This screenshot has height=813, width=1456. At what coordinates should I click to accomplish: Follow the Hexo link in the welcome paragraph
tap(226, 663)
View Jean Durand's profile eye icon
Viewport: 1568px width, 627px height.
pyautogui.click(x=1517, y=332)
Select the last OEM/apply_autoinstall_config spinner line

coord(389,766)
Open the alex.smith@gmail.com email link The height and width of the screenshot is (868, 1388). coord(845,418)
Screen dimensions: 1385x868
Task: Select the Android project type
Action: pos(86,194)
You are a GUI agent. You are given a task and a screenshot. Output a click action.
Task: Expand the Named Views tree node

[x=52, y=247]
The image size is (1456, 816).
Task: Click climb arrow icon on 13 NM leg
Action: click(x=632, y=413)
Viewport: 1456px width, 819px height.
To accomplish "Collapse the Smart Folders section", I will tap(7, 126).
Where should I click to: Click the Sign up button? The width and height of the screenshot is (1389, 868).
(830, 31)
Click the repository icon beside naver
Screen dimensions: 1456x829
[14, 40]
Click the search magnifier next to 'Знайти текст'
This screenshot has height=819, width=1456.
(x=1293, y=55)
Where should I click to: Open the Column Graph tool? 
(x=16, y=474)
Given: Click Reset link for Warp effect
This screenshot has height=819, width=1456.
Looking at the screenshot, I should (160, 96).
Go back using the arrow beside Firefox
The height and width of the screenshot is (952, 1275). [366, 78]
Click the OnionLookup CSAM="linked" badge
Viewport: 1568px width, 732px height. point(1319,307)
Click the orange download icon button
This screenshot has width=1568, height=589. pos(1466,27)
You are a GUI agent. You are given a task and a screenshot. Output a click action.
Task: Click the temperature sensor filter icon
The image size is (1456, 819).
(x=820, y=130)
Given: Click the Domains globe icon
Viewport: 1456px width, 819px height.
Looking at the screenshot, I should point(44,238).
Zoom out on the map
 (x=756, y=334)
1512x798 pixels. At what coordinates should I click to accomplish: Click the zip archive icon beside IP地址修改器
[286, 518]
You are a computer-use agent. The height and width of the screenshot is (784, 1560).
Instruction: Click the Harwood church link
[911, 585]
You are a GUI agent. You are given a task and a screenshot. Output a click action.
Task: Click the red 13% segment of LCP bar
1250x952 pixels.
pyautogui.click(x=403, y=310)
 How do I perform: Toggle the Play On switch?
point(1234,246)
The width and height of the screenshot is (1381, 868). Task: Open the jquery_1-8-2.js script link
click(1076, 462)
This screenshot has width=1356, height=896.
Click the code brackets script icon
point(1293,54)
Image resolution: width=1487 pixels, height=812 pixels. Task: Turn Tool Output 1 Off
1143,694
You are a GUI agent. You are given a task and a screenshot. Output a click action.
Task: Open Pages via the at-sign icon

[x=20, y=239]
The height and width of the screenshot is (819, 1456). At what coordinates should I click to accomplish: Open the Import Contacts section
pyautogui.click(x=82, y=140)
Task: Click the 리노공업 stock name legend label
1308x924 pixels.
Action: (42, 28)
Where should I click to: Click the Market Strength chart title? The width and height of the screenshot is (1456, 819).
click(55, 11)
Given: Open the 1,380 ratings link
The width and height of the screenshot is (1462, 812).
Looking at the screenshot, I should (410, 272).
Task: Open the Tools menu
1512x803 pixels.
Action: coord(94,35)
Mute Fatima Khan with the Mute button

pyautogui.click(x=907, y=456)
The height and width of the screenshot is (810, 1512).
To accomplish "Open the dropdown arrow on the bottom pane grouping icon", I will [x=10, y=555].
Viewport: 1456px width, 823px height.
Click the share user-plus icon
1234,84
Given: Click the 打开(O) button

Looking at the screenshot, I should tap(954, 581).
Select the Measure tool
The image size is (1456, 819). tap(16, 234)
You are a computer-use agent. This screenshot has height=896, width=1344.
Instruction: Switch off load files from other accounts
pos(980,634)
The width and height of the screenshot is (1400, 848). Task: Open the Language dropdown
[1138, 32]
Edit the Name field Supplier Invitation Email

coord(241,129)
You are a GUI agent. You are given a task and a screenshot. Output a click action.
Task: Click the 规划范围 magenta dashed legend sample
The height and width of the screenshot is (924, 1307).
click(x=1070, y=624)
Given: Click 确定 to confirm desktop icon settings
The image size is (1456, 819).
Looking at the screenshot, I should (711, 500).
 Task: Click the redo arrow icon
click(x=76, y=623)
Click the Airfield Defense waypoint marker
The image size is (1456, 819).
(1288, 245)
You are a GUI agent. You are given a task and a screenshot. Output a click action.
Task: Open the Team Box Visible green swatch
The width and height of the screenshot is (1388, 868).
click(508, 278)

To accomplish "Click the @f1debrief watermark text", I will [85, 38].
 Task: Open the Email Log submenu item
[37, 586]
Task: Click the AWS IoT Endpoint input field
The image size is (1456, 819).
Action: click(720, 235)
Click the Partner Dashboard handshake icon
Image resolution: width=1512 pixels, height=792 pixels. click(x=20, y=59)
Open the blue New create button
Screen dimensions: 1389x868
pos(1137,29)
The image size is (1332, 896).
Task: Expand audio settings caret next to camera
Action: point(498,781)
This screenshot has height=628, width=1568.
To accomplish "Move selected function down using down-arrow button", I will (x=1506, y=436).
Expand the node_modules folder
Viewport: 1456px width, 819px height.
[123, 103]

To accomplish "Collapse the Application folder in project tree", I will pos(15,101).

TASK PROMPT: Restate the records from above exactly as they read.

EXPECTED ANSWER:
This screenshot has height=813, width=1456. At what coordinates should I click to accomplish: Follow the Hexo link in the welcome paragraph
tap(226, 663)
View Jean Durand's profile eye icon
Viewport: 1568px width, 627px height.
pyautogui.click(x=1517, y=332)
Select the last OEM/apply_autoinstall_config spinner line

coord(389,766)
Open the alex.smith@gmail.com email link The height and width of the screenshot is (868, 1388). coord(845,418)
Screen dimensions: 1385x868
Task: Select the Android project type
Action: pos(86,194)
You are a GUI agent. You are given a task and a screenshot. Output a click action.
Task: Expand the Named Views tree node

[x=52, y=247]
The image size is (1456, 816).
Task: Click climb arrow icon on 13 NM leg
Action: click(x=632, y=413)
Viewport: 1456px width, 819px height.
To accomplish "Collapse the Smart Folders section", I will tap(7, 126).
Where should I click to: Click the Sign up button? The width and height of the screenshot is (1389, 868).
(830, 31)
Click the repository icon beside naver
Screen dimensions: 1456x829
[14, 40]
Click the search magnifier next to 'Знайти текст'
This screenshot has height=819, width=1456.
(x=1293, y=55)
Where should I click to: Open the Column Graph tool? 
(x=16, y=474)
Given: Click Reset link for Warp effect
This screenshot has height=819, width=1456.
Looking at the screenshot, I should (160, 96).
Go back using the arrow beside Firefox
The height and width of the screenshot is (952, 1275). [366, 78]
Click the OnionLookup CSAM="linked" badge
Viewport: 1568px width, 732px height. point(1319,307)
Click the orange download icon button
This screenshot has width=1568, height=589. pos(1466,27)
You are a GUI agent. You are given a task and a screenshot. Output a click action.
Task: Click the temperature sensor filter icon
The image size is (1456, 819).
(x=820, y=130)
Given: Click the Domains globe icon
Viewport: 1456px width, 819px height.
Looking at the screenshot, I should point(44,238).
Zoom out on the map
 (x=756, y=334)
1512x798 pixels. At what coordinates should I click to accomplish: Click the zip archive icon beside IP地址修改器
[286, 518]
You are a computer-use agent. The height and width of the screenshot is (784, 1560).
Instruction: Click the Harwood church link
[911, 585]
You are a GUI agent. You are given a task and a screenshot. Output a click action.
Task: Click the red 13% segment of LCP bar
1250x952 pixels.
pyautogui.click(x=403, y=310)
 How do I perform: Toggle the Play On switch?
point(1234,246)
The width and height of the screenshot is (1381, 868). Task: Open the jquery_1-8-2.js script link
click(1076, 462)
This screenshot has width=1356, height=896.
Click the code brackets script icon
point(1293,54)
Image resolution: width=1487 pixels, height=812 pixels. Task: Turn Tool Output 1 Off
1143,694
You are a GUI agent. You are given a task and a screenshot. Output a click action.
Task: Open Pages via the at-sign icon

[x=20, y=239]
The height and width of the screenshot is (819, 1456). At what coordinates should I click to accomplish: Open the Import Contacts section
pyautogui.click(x=82, y=140)
Task: Click the 리노공업 stock name legend label
1308x924 pixels.
Action: (42, 28)
Where should I click to: Click the Market Strength chart title? The width and height of the screenshot is (1456, 819).
click(55, 11)
Given: Open the 1,380 ratings link
The width and height of the screenshot is (1462, 812).
Looking at the screenshot, I should (410, 272).
Task: Open the Tools menu
1512x803 pixels.
Action: coord(94,35)
Mute Fatima Khan with the Mute button

pyautogui.click(x=907, y=456)
The height and width of the screenshot is (810, 1512).
To accomplish "Open the dropdown arrow on the bottom pane grouping icon", I will [x=10, y=555].
Viewport: 1456px width, 823px height.
Click the share user-plus icon
1234,84
Given: Click the 打开(O) button

Looking at the screenshot, I should tap(954, 581).
Select the Measure tool
The image size is (1456, 819). tap(16, 234)
You are a computer-use agent. This screenshot has height=896, width=1344.
Instruction: Switch off load files from other accounts
pos(980,634)
The width and height of the screenshot is (1400, 848). Task: Open the Language dropdown
[1138, 32]
Edit the Name field Supplier Invitation Email

coord(241,129)
You are a GUI agent. You are given a task and a screenshot. Output a click action.
Task: Click the 规划范围 magenta dashed legend sample
The height and width of the screenshot is (924, 1307).
click(x=1070, y=624)
Given: Click 确定 to confirm desktop icon settings
The image size is (1456, 819).
Looking at the screenshot, I should (711, 500).
 Task: Click the redo arrow icon
click(x=76, y=623)
Click the Airfield Defense waypoint marker
The image size is (1456, 819).
(1288, 245)
You are a GUI agent. You are given a task and a screenshot. Output a click action.
Task: Open the Team Box Visible green swatch
The width and height of the screenshot is (1388, 868).
click(508, 278)

To accomplish "Click the @f1debrief watermark text", I will [85, 38].
 Task: Open the Email Log submenu item
[37, 586]
Task: Click the AWS IoT Endpoint input field
The image size is (1456, 819).
Action: click(720, 235)
Click the Partner Dashboard handshake icon
Image resolution: width=1512 pixels, height=792 pixels. click(x=20, y=59)
Open the blue New create button
Screen dimensions: 1389x868
pos(1137,29)
The image size is (1332, 896).
Task: Expand audio settings caret next to camera
Action: point(498,781)
This screenshot has height=628, width=1568.
To accomplish "Move selected function down using down-arrow button", I will (x=1506, y=436).
Expand the node_modules folder
Viewport: 1456px width, 819px height.
[123, 103]

To accomplish "Collapse the Application folder in project tree", I will pos(15,101).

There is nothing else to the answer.